MATERIAL FOR THIS TASK:
- Opening Delimiter -

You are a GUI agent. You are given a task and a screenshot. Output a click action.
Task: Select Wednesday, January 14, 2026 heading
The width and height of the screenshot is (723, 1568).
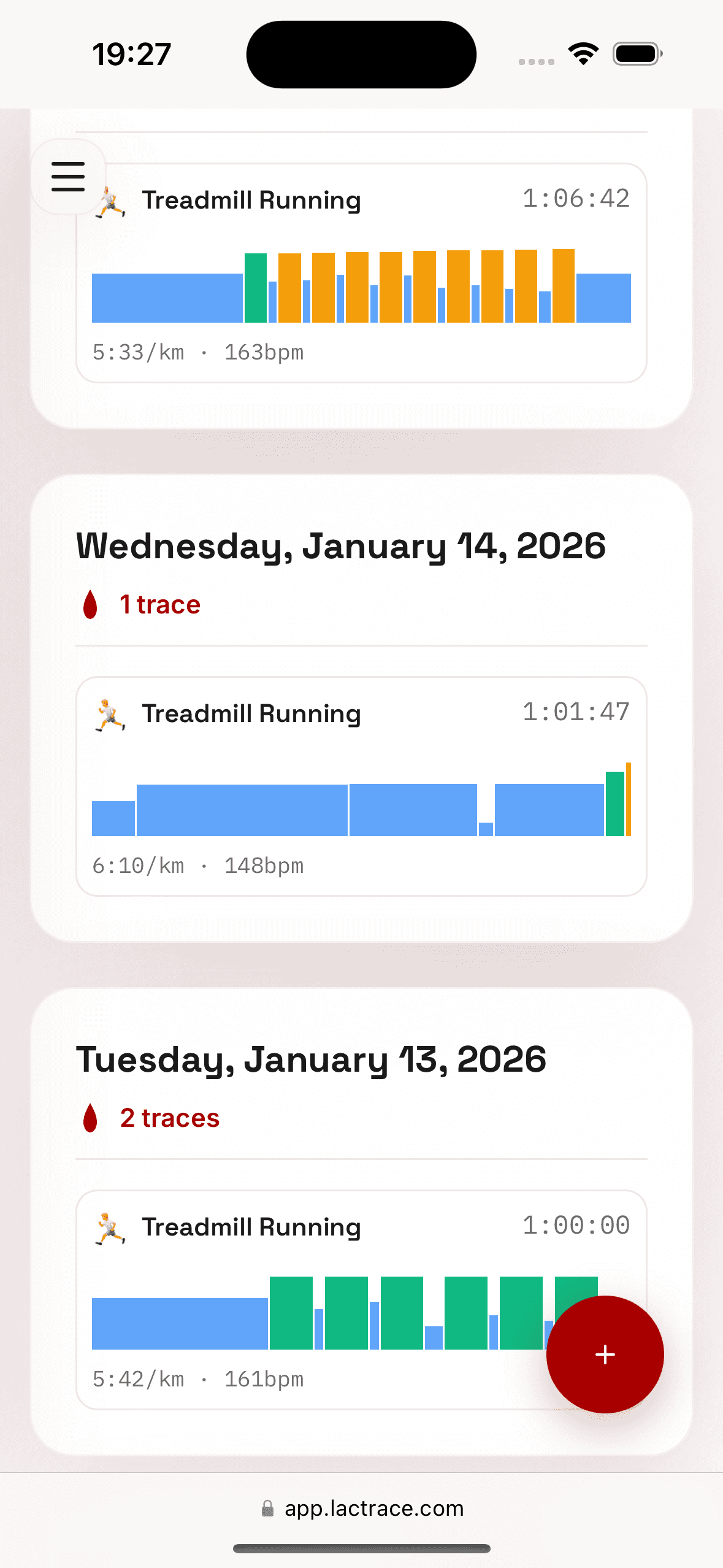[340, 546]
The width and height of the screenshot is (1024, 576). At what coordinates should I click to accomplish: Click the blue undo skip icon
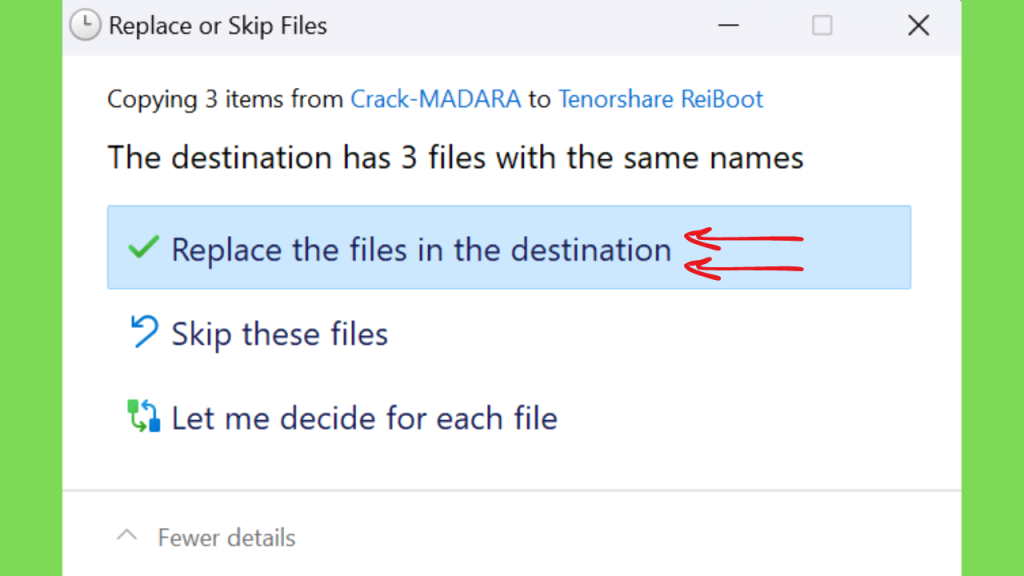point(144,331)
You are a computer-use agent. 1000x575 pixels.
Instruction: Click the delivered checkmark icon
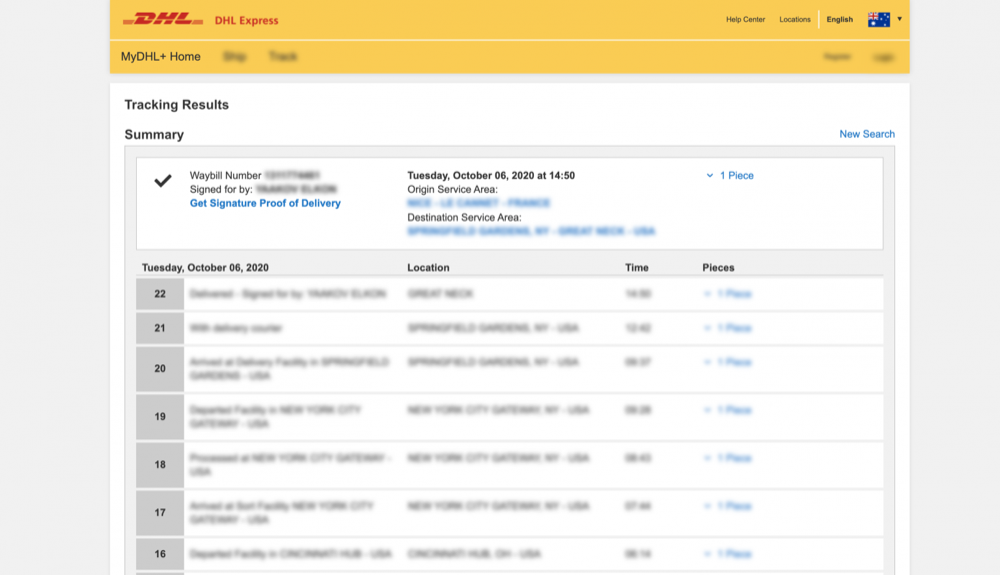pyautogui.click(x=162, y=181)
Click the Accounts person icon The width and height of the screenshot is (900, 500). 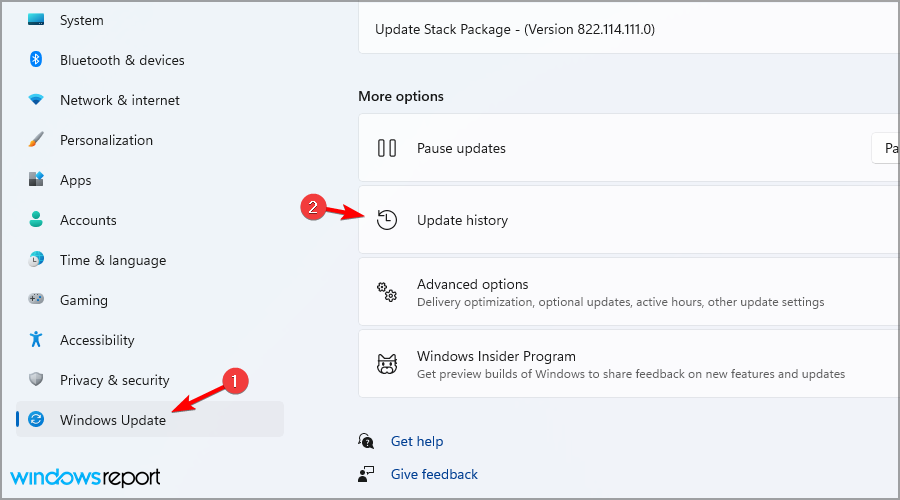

- Closing Delimiter -
- Opening Delimiter -

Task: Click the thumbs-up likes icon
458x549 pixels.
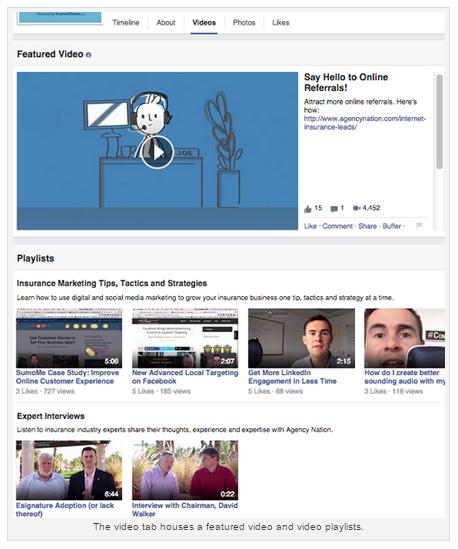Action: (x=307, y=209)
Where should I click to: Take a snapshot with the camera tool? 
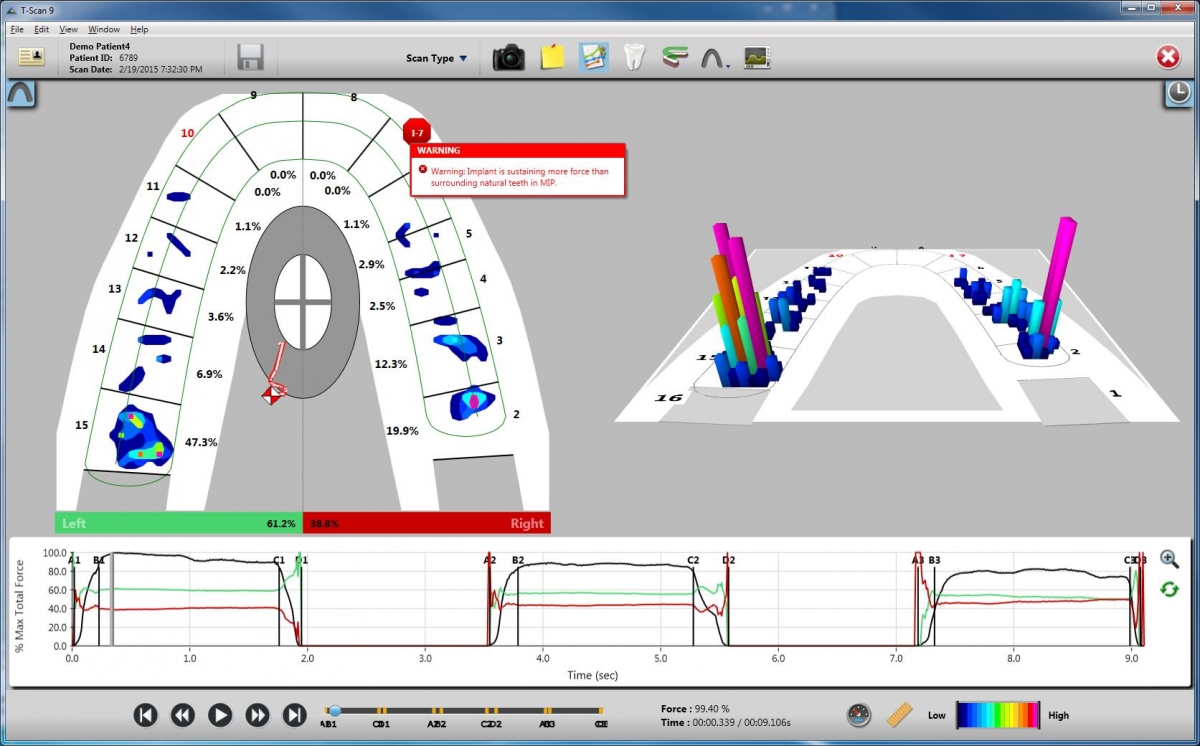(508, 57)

- Closing Delimiter -
- Opening Delimiter -

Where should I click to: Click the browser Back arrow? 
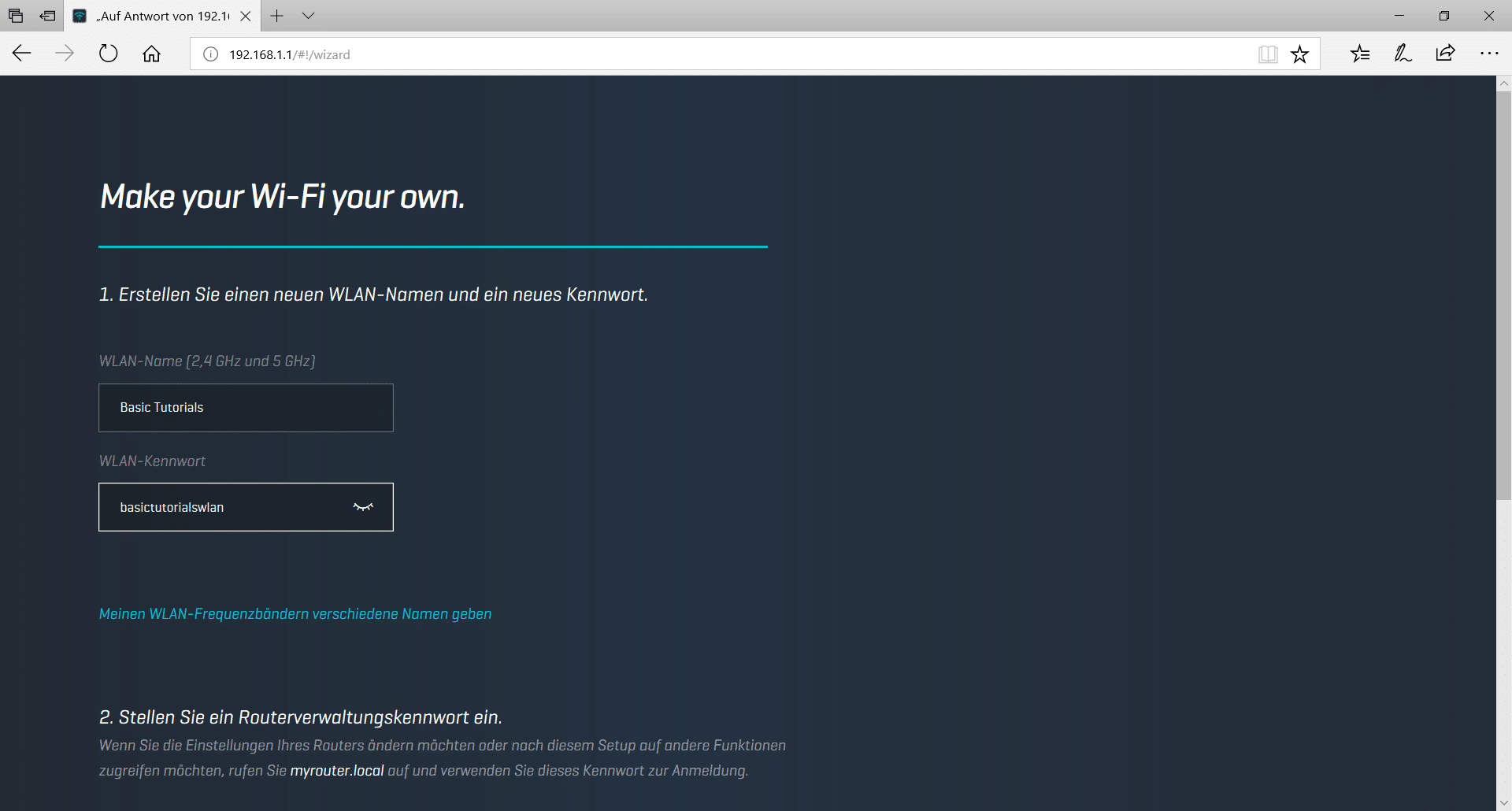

- Closing Delimiter -

Above are some records; extract exactly the lines from the one containing "You are a computer-use" through the one containing "Click the Accounts" and drop the pictures.

You are a computer-use agent. 1000x575 pixels.
Instruction: Click the delivered checkmark icon
pyautogui.click(x=162, y=181)
Click the Accounts person icon The width and height of the screenshot is (900, 500). 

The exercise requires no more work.